Friday, June 13, 2014

I have mentioned about centralized logging system with an example of Logstash in previous post:
centralized logging with Logstash.

It's greate if you do not want to do any programming work since Logstash provides you lots of flexibility. However, there are quite some limitations if you use logstash for a long time:

  • System log for logstash is not sufficient if error happens
  • Too complicated system, any error in any part could result in data failure
  • With large input of stream say 2000 per input, logstash could crash without any notifications.
While I explore through the streaming solutions across the internet, Flume becomes a potential better solutions.The idea of Flume is more or less the same as Logstash, except itself provides a reliable queue system. Supported by Apache, Flume seems to be more reliable, and it dose not have to be very complicated system. The following tutorial is an introduction to use flume as centralized logging system, based on ubuntu system.

Flume Installation


Install flume-1.5.0 latest version under /opt/flume:
cd ~
sudo apt-get update
sudo apt-get install openjdk-7-jre-headless -y
sudo wget http://mirror.nus.edu.sg/apache/flume/1.5.0/apache-flume-1.5.0-bin.tar.gz
tar -zvxf apache-flume-1.5.0-bin.tar.gz
sudo mv apache-flume-1.5.0-bin /opt/flume
If you want to use elasticsearch sink, you will have to install lucence library. Suppose you are using elasticsearch 1.2.1 with lucence 4.8
sudo wget https://dl.dropboxusercontent.com/s/h491nkeajc67pk7/lucene%204.8.zip
unzip lucene\ 4.8.zip
cd lucene\ 4.8/
sudo mv * /opt/flume/lib
If you want to try out flume, please follow the tutorial: http://flume.apache.org/FlumeUserGuide.html#a-simple-example usually in order to run flume in a normal environment, you will have to configure flume-env.sh:
cd /opt/flume/conf
cp flume-env.sh.template flume-env.sh
#edit flume-env.sh to put your JAVA_HOME and a reasonable JAVA_OPTS(this is important, if you have a large streaming data per sec)
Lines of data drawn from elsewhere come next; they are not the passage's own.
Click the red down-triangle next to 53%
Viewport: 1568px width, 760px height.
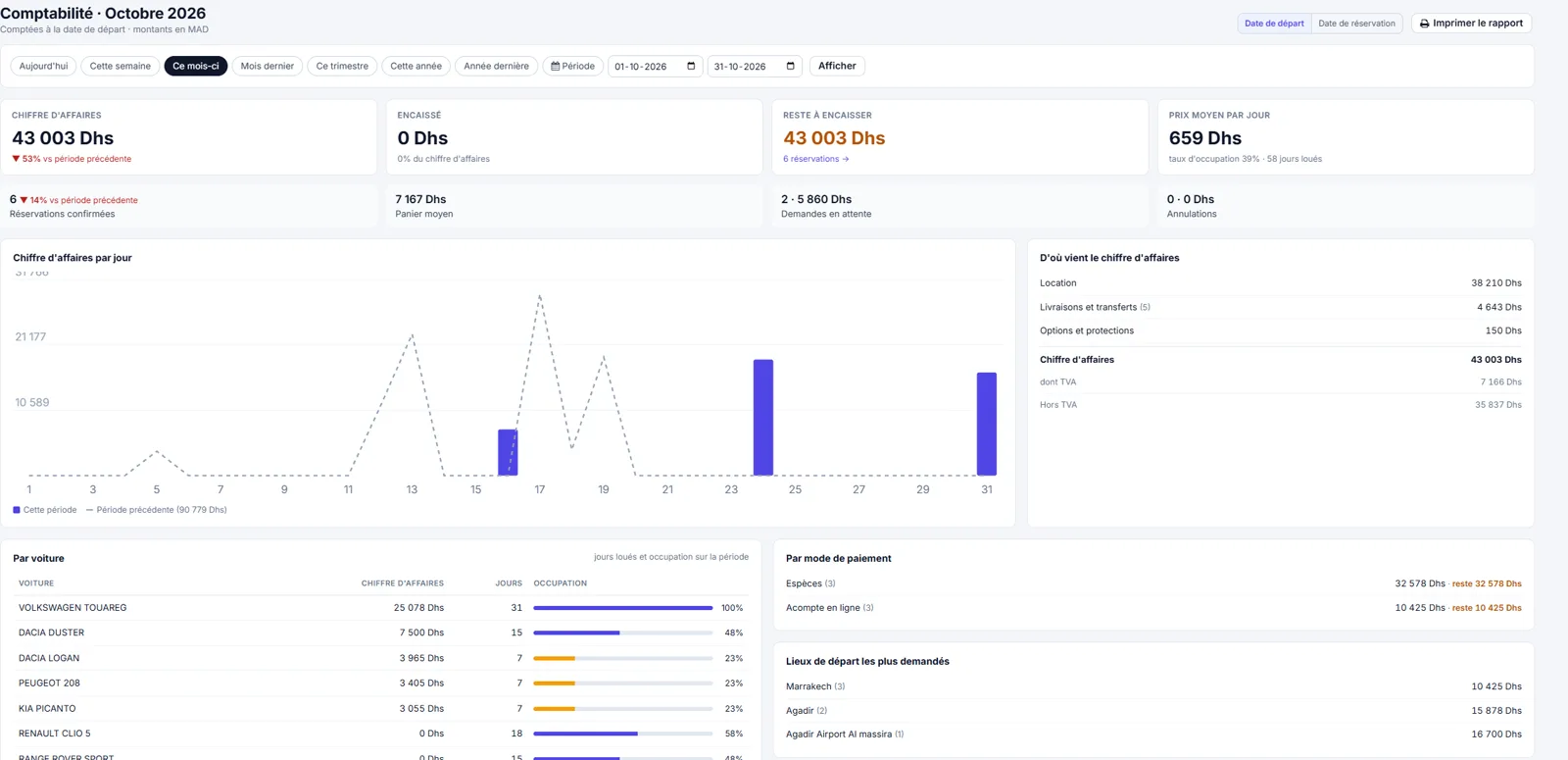coord(16,159)
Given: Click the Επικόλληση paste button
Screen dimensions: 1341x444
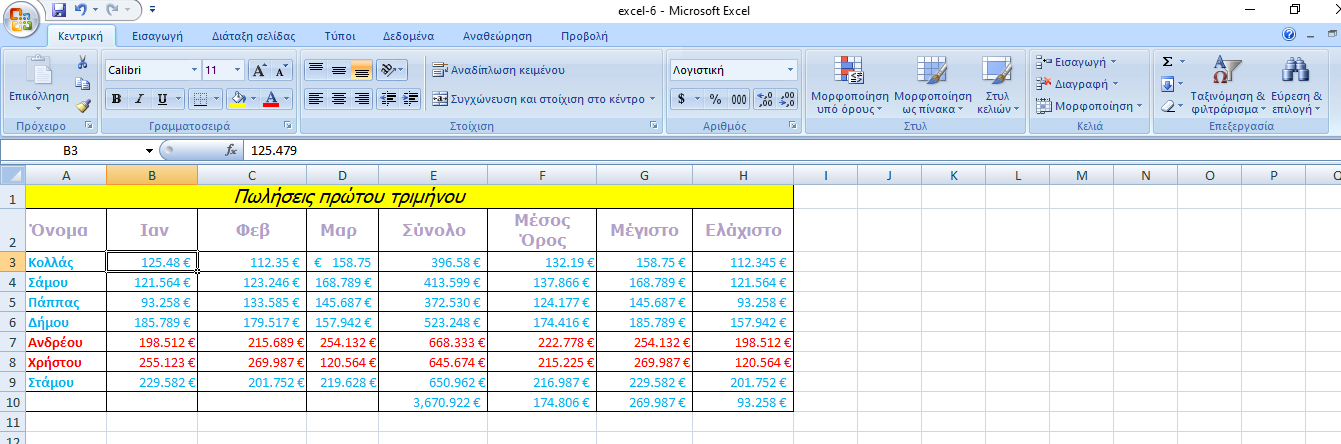Looking at the screenshot, I should click(x=38, y=84).
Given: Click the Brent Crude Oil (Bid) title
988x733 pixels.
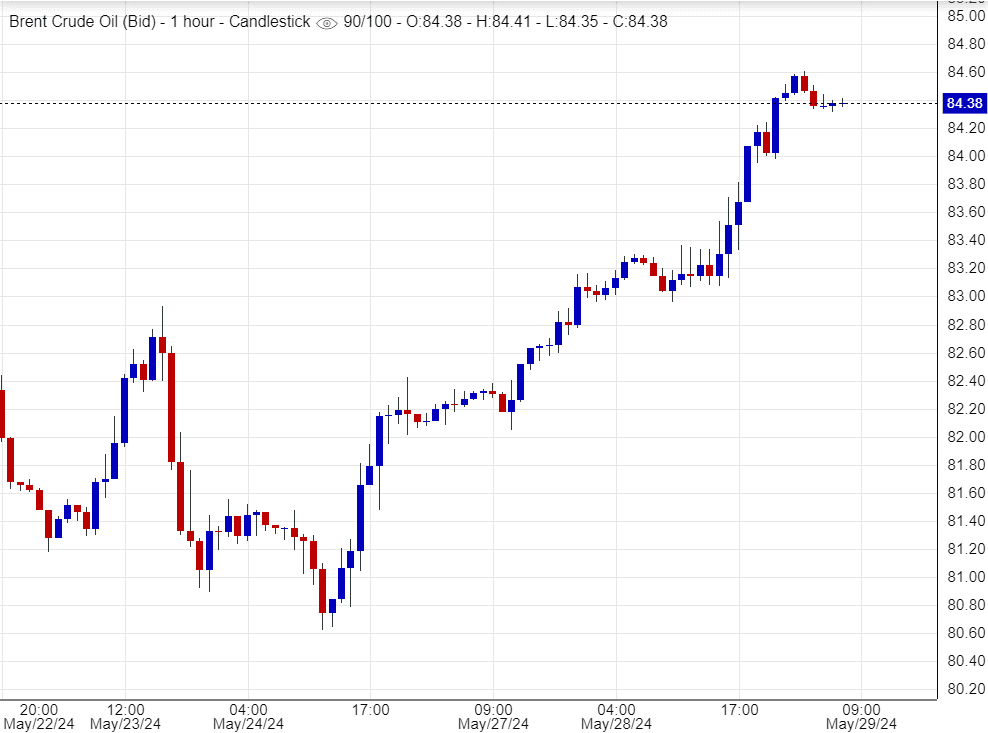Looking at the screenshot, I should [x=83, y=21].
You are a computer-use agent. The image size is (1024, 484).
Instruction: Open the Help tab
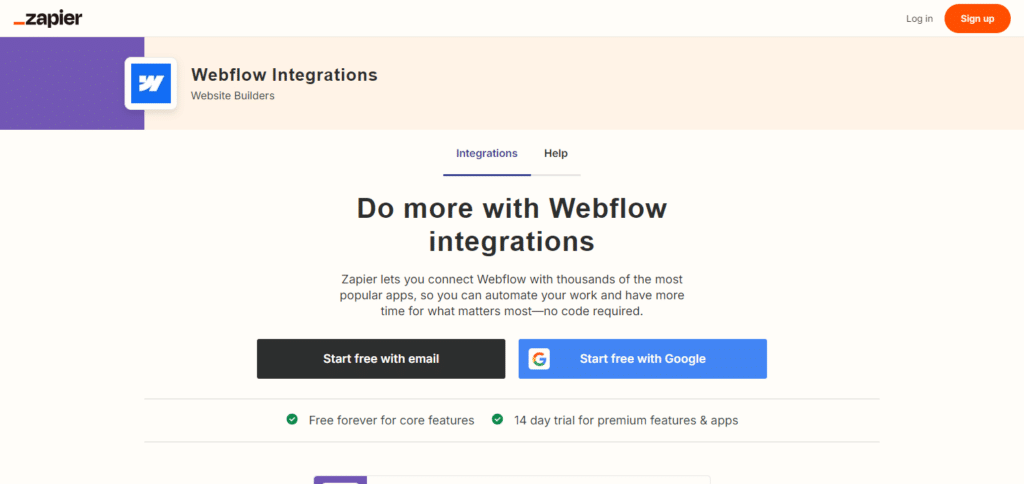(x=556, y=154)
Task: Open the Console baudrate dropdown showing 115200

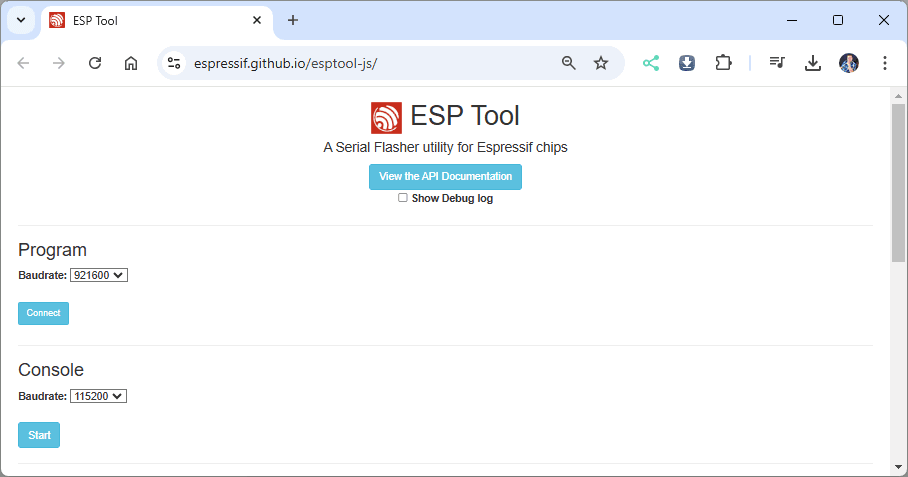Action: [x=99, y=396]
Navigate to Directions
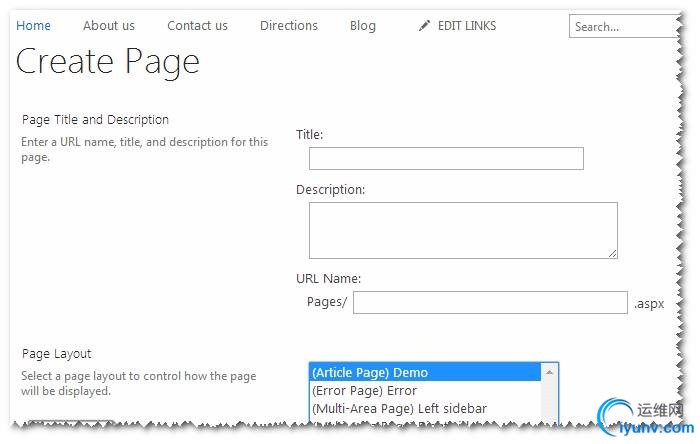 pos(289,26)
Elasticsearch Installation

Please follow my blog:http://jakege.blogspot.sg/2014/03/how-to-install-elasticsearch.html

Kibana Installation

Kibana you will just have to download from official site:http://www.elasticsearch.org/overview/kibana/, because it's simply a local website. All you have to do is to edit config.js to connect to the right elasticsearch servers and open index.html.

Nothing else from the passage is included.